## Page text
At least 23 people have been killed and dozens injured after a metro overpass collapsed in Mexico City while a train was travelling on it.
An elevated section of the metro collapsed and sent a subway car plunging toward a busy boulevard. The overpass was about 5 meters (16 feet) above the road in the southside borough of Tlahuac, but the train ran above a concrete median strip, which apparently lessened the casualties among motorists on the roadway below.
Mayor Claudia Sheinbaum said 49 of the 70 injured were hospitalized, and that seven were in serious condition and undergoing surgery.
Sheinbaum said a motorist had been pulled alive from a car that was trapped on the roadway below. Dozens of rescuers continued searching through wreckage from the collapsed, preformed concrete structure.
“There are unfortunately children among the dead,” Sheinbaum said, without specifying how many.
“A support beam gave way,” she said, adding that the beam collapsed just as the train passed over it.
“Rescue efforts were briefly interrupted at midnight because the partially dangling train was “very weak.”

## Exercise set
(1) In the news story about the Mexico City metro collapse, how high above the road was the overpass?
(2) Carry the news story about the Mexico City metro collapse forward from its last sentence.
The listing has nothing to do with the news story about the Mexico City metro collapse.

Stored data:
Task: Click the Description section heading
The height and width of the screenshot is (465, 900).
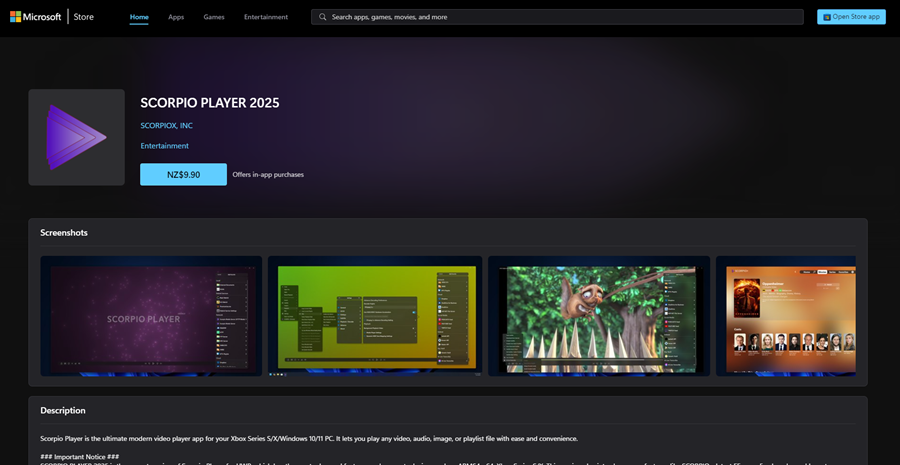Action: tap(63, 410)
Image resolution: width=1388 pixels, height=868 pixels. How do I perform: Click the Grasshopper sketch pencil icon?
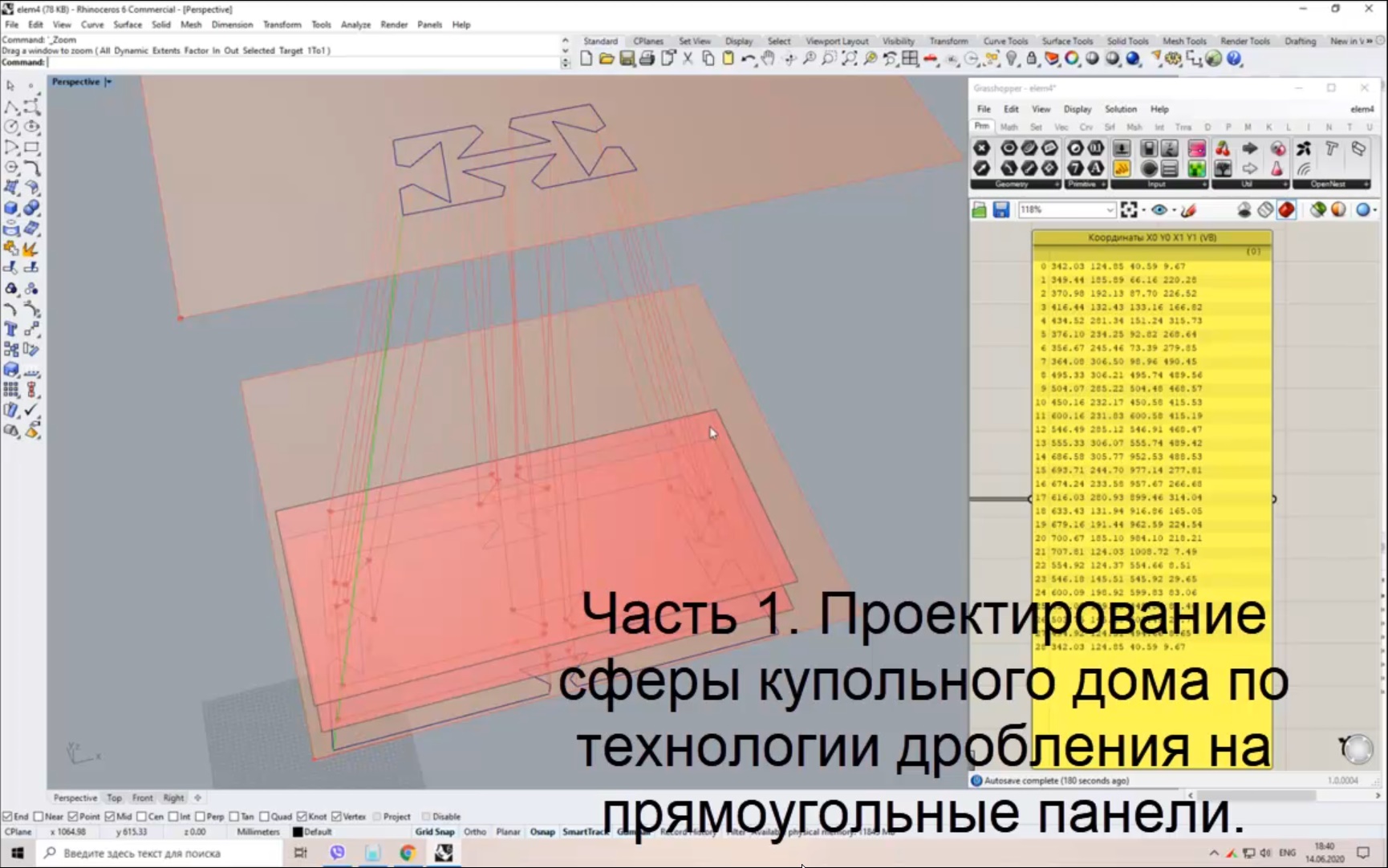(1188, 210)
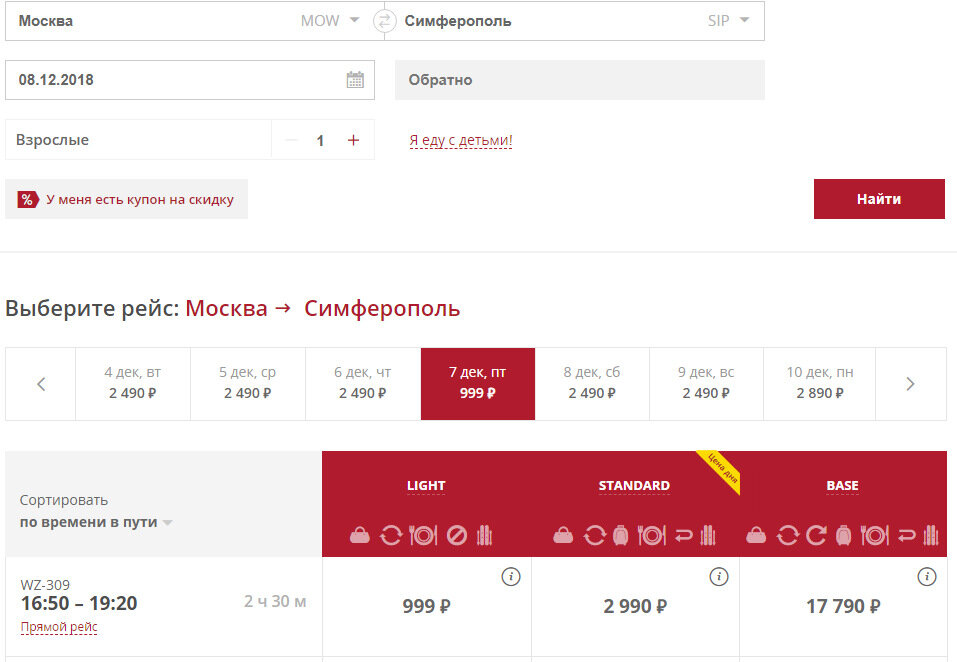Click info icon for BASE fare 17 790 ₽
The image size is (957, 662).
(x=927, y=577)
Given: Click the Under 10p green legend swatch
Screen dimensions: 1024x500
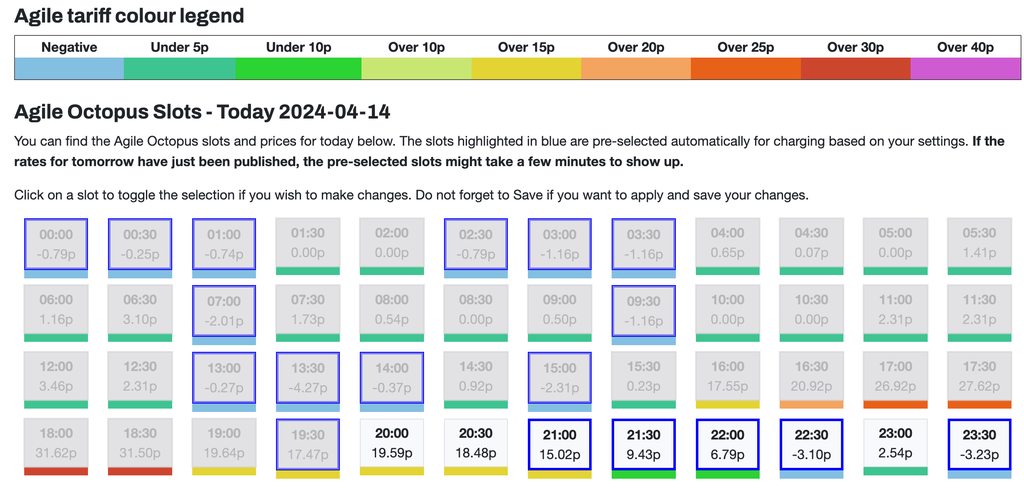Looking at the screenshot, I should (298, 69).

## Per-task outputs
(1) About 5 meters (16 feet).

(2)
“We don’t know if they are alive,” Sheinbaum said of the people possibly trapped inside the subway car.
Hundreds of police officers and firefighters cordoned off the scene as desperate friends and relatives of people believed to be on the trains gathered outside the security perimeter.
The collapse occurred on the newest of the Mexico City subway’s lines, Line 12, which stretches far into the city’s southside. Like many of the city’s dozen subway lines, it runs underground through more central areas of the city of 9 million, but then runs on elevated, pre-formed concrete structures on the city’s outskirts.
The Mexico City Metro, one of the largest and busiest in the world, has had at least two serious accidents since its inauguration half a century ago.